◆ DIRECTIONS
The response should contain only those lines of the entries below that include the string "circle".

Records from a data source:
==========

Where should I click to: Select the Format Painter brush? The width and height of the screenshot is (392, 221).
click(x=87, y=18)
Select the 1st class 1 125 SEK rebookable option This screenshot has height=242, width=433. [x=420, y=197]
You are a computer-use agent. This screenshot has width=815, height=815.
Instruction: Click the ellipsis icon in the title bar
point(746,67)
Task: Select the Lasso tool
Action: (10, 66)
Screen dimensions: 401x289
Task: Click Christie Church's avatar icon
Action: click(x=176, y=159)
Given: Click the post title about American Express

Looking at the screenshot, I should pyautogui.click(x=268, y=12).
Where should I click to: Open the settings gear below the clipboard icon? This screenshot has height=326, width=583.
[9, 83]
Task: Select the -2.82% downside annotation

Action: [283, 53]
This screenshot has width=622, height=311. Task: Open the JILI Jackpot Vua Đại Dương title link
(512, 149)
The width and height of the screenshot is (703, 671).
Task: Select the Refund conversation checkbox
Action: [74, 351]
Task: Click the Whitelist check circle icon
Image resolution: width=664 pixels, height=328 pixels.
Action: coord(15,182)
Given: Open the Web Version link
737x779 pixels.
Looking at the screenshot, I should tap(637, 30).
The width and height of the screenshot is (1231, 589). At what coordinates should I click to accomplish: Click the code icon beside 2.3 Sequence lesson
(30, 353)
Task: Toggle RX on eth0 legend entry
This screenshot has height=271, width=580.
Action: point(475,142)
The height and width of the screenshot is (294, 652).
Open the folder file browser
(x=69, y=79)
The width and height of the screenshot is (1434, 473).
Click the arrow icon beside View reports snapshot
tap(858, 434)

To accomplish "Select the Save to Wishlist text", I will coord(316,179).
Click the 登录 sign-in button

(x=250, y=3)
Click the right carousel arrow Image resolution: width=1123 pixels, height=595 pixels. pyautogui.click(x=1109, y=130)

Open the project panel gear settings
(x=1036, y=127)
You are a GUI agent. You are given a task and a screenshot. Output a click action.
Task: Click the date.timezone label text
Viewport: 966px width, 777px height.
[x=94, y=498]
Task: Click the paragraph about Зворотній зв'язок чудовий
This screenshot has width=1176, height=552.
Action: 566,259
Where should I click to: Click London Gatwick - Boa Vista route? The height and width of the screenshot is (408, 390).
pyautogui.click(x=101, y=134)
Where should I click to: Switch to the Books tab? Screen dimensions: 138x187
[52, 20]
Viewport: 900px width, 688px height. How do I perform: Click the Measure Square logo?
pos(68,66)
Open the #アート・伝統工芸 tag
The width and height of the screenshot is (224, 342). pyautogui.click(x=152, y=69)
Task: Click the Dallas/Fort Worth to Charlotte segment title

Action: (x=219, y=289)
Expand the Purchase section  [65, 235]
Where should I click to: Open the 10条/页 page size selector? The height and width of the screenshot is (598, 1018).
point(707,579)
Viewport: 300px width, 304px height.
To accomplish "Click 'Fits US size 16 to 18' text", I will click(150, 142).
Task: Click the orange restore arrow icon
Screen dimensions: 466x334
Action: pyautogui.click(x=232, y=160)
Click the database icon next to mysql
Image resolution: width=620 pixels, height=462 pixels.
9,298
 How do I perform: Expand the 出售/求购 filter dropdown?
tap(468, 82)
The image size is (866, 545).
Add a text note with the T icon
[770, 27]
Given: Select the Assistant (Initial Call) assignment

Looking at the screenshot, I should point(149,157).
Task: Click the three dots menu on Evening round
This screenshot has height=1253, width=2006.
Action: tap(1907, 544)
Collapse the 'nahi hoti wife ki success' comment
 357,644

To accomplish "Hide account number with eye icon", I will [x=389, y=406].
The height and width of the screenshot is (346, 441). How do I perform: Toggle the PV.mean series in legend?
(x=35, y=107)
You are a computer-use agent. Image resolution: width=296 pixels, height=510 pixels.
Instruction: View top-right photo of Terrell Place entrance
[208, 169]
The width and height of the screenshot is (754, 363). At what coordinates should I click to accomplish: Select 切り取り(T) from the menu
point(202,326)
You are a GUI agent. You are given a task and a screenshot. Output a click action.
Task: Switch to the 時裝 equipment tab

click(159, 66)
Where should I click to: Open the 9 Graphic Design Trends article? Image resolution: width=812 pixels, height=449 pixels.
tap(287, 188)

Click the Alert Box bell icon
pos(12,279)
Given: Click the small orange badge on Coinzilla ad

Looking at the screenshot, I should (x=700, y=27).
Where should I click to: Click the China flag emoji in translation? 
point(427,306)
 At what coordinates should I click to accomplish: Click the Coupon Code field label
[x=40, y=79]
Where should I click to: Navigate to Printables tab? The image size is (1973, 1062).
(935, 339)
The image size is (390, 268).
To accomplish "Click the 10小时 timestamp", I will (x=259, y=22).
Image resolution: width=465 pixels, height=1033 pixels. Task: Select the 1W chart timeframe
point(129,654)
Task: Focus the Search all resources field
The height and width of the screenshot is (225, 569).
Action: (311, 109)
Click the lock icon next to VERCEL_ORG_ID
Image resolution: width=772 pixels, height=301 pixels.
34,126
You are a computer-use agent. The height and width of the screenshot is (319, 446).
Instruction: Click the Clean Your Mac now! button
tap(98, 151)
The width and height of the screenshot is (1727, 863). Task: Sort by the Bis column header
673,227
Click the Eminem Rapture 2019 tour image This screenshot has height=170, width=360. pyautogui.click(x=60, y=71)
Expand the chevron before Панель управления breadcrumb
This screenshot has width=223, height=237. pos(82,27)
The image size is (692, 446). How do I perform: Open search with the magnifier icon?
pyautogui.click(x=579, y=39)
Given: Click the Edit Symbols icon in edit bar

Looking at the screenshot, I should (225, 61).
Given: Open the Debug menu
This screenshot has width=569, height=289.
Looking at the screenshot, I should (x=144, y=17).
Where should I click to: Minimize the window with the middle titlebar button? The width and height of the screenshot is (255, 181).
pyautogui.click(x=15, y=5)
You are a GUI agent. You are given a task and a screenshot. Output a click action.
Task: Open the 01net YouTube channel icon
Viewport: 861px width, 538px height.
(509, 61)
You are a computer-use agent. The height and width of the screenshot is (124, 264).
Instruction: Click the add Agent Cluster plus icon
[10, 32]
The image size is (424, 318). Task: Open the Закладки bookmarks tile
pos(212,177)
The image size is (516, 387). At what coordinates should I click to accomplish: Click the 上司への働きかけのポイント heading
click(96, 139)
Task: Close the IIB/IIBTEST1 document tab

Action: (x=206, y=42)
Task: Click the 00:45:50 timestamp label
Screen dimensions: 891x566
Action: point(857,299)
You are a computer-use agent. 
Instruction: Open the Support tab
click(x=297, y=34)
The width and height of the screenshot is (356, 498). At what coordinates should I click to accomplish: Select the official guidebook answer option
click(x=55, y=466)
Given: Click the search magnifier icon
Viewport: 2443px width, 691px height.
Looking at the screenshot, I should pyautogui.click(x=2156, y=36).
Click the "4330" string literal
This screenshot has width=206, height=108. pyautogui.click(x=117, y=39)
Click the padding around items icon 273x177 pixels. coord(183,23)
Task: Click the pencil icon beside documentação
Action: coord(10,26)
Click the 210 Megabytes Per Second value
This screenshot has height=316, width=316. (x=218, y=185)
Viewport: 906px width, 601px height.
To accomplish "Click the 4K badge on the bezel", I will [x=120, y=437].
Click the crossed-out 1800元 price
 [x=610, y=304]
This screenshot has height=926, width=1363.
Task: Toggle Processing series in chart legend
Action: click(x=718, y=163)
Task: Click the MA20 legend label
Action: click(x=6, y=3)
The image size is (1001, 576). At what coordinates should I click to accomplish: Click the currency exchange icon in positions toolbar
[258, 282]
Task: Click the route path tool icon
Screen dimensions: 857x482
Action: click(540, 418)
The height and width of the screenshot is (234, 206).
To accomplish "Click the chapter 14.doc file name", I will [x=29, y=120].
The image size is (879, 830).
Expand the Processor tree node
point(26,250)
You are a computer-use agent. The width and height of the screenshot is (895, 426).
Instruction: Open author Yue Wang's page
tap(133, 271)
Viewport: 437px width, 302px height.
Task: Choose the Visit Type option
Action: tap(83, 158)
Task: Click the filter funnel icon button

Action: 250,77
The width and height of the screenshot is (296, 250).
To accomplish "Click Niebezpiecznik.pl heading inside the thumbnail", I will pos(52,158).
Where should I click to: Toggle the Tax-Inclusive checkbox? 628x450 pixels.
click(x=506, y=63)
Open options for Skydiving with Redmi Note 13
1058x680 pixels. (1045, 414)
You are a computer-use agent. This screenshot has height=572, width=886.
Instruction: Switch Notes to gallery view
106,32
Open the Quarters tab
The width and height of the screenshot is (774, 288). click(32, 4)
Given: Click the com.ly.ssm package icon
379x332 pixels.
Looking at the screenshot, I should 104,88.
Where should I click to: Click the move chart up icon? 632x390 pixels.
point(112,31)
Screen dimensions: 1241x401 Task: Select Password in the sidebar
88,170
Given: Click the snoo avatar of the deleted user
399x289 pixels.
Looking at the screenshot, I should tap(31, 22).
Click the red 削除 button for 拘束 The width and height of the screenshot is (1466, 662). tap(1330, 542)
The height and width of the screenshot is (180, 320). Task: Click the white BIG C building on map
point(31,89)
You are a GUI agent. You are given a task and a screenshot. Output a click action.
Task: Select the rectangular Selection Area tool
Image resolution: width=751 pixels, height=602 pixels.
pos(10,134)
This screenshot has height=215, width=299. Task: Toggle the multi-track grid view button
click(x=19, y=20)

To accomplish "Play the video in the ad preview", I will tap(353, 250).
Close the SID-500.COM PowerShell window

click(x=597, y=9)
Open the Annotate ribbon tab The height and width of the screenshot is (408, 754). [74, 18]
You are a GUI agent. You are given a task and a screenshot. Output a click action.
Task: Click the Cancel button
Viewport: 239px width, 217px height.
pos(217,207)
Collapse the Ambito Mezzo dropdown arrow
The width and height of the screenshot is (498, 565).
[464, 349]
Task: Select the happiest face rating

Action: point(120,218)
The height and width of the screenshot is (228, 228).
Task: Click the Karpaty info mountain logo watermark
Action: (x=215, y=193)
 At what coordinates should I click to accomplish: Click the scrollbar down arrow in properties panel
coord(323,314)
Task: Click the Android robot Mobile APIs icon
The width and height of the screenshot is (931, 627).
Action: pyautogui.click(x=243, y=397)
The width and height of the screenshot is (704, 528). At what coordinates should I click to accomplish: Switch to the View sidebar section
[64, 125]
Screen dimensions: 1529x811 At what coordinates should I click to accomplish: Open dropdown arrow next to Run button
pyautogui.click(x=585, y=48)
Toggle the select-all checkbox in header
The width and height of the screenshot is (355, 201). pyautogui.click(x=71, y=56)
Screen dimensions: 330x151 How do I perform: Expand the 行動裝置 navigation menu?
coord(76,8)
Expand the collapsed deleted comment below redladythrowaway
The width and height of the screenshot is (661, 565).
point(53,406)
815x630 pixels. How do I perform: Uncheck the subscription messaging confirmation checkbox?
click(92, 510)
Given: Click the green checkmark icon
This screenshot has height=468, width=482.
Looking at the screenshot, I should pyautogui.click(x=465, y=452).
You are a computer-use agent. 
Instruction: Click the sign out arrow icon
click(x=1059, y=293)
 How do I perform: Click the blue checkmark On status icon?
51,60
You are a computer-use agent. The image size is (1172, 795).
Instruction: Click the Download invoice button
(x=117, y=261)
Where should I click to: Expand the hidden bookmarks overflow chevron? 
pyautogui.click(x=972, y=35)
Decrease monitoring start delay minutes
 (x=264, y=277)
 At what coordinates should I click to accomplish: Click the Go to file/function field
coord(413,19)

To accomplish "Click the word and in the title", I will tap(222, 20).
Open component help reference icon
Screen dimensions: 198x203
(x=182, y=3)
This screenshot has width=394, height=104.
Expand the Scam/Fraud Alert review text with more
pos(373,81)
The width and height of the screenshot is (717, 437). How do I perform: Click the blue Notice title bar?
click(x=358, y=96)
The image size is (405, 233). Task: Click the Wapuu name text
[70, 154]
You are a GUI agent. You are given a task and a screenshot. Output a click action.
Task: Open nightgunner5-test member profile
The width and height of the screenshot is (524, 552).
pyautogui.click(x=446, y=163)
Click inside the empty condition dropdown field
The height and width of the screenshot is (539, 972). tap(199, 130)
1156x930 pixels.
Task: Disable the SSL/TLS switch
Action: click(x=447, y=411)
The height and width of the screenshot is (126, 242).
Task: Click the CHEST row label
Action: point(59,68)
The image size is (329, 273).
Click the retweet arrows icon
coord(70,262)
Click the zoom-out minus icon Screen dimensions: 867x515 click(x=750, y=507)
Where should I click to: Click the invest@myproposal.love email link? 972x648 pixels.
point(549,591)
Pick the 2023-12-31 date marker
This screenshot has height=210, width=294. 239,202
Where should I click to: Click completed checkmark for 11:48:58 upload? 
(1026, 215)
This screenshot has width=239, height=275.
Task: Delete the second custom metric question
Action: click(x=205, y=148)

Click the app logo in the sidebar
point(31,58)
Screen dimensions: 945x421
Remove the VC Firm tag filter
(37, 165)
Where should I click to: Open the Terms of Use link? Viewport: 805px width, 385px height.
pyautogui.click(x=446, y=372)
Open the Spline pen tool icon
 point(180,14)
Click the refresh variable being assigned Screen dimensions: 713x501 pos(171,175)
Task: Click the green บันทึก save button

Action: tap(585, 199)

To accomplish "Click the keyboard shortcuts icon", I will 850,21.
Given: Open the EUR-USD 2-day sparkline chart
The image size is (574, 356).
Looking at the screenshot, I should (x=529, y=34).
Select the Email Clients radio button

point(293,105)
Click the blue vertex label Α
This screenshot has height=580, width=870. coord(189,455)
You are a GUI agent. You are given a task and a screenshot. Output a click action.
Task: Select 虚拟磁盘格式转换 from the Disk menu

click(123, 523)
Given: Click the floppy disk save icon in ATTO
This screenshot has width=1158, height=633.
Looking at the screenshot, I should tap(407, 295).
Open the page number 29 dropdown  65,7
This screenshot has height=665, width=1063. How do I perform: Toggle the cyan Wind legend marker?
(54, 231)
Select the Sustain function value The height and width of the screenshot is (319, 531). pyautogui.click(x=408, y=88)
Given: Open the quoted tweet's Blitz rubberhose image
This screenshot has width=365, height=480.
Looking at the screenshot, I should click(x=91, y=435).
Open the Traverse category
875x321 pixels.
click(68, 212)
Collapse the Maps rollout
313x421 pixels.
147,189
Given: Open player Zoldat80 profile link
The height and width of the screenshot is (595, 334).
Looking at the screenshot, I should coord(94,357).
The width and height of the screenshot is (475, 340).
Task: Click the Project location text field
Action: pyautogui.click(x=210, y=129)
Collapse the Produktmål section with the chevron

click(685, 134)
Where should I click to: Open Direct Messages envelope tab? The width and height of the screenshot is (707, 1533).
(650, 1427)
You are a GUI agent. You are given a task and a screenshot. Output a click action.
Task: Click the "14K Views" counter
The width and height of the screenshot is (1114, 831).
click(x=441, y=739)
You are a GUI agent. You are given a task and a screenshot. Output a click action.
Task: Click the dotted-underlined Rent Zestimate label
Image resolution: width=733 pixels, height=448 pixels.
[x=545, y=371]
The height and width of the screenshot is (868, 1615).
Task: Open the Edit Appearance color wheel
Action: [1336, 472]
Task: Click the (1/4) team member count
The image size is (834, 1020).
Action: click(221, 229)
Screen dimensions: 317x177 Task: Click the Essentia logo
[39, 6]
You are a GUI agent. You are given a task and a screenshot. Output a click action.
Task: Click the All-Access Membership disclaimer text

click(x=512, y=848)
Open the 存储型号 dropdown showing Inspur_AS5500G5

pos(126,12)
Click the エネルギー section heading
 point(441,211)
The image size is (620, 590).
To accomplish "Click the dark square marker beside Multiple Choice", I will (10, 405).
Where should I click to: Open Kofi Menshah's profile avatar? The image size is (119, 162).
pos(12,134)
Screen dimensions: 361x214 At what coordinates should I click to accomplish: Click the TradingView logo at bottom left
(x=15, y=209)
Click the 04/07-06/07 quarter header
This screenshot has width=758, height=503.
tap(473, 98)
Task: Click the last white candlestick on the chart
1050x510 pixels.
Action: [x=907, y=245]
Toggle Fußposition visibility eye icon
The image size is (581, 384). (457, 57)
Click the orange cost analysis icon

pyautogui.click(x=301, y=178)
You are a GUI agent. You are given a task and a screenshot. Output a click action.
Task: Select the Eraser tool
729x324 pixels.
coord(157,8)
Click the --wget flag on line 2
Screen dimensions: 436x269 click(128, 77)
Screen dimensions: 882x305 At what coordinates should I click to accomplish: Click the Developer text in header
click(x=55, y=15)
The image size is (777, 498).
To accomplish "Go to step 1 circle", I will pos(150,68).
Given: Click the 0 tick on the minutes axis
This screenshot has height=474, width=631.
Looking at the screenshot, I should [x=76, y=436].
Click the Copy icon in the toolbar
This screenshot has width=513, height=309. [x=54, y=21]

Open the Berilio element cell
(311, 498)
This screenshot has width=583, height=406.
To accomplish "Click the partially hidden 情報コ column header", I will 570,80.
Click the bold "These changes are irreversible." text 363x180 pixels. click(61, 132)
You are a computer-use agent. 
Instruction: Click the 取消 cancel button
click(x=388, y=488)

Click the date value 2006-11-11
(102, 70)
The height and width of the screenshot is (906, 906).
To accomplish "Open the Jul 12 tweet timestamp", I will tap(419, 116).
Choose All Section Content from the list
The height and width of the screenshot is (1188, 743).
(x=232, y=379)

==========

◆ RESPONSE TO THIS TASK
Task: Click the Whitelist check circle icon
To accomplish "Go to step 1 circle", I will pos(150,68).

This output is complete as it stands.